Why communication is key
I’ve always found it helps me to talk about my experiences with cancer, whether that’s to consultants, colleagues, friends or family. I find it cathartic, and it helps to alleviate some of the pressure I feel from time to time. It clears my mind, and it’s important to talk, so that people know how I am feeling and to get help and support when I need it myself.
It’s important to let people know how you're feeling and don't hold it back. If you can tell someone how you feel, they'll be able to do something about it, whether that’s friends or family, or a doctor or nurse. You've got to communicate. Because, if you don't, people that are there to treat and support you, can’t help you with your problems.
Since my diagnosis, my perspective on life has changed significantly. I’ve become much more aware of my own mortality, and feel I need to do as much as I can with my life and not waste a single moment.
Some people might find it hard to talk, but I know that it helped me. I'm not very good speaking to strangers, but at the same time, I will let my problems be known if I'm in a situation of need. If you are struggling, you just need to let it out. Even if it's to write something down or you text something to someone, it can help. There are also a lot of people that can talk to you while you're in hospital, such as a psychologist or peer support groups, and I’d advise utilising them if you felt comfortable.
For friends or families of the patient, I’d advise them to just be there for them and to listen. Letting them get things off their chest, knowing that you’re listening and supporting, is invaluable and shows that you care.
Be persistent if you’re worried about your symptoms
Don't be afraid to do exactly what I did where I kept going back. You know your body and how it’s meant to be. If your body doesn't feel the way it's meant to, speak to a doctor straight away and don't take no for an answer.
I went multiple times to my GPs before I saw a doctor.
It’s a common misconception that after treatment finishes, ‘that’s it’.

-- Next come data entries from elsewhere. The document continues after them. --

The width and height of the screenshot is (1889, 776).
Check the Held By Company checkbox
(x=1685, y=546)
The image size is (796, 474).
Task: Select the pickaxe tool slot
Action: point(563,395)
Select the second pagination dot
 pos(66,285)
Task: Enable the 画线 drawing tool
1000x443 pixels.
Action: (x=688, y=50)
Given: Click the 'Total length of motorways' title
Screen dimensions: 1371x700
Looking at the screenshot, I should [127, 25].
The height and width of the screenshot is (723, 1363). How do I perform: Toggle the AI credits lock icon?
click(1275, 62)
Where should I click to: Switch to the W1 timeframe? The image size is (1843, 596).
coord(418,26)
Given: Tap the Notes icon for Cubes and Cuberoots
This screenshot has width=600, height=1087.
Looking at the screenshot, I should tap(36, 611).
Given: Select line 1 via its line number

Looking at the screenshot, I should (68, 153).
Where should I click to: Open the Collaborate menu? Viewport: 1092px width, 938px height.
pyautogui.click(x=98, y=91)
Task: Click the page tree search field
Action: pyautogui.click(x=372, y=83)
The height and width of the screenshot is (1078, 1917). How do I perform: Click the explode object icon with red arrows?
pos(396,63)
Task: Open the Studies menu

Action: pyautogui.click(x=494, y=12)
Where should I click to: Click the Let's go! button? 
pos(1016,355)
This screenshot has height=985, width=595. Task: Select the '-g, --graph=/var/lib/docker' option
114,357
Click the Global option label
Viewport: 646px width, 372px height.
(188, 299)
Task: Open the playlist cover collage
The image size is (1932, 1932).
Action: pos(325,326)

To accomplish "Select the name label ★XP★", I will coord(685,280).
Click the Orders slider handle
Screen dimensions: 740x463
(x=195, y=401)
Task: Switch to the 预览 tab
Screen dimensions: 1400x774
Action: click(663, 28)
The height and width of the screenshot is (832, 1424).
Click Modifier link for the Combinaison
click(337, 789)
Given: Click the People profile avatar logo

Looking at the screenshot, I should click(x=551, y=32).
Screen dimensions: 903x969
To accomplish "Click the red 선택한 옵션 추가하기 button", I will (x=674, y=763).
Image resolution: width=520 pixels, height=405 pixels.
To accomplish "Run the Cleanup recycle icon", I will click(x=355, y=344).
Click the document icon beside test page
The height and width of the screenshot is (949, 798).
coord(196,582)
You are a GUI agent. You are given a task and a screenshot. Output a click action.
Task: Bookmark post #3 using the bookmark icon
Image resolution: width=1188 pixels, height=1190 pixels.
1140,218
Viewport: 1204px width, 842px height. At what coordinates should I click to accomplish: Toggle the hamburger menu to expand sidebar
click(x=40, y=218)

A nurse said there was nothing wrong with me, but I knew there was a pain, there was a feeling that something wasn't right. So, if you're getting an ache or have a lump somewhere that's not meant to be there, and it's stayed there for a time, even if it's two or three weeks, get in contact with your GP and make sure you see your doctor.
Seeking support
A couple of years after I finished treatment, I realised that my health and the trauma of my diagnosis and treatment had eventually caught up to me. That’s why I’d advise patients to access any support that is available as soon as you can. That way, you will hopefully not have as many problems, and you’ll have support for a longer period of time.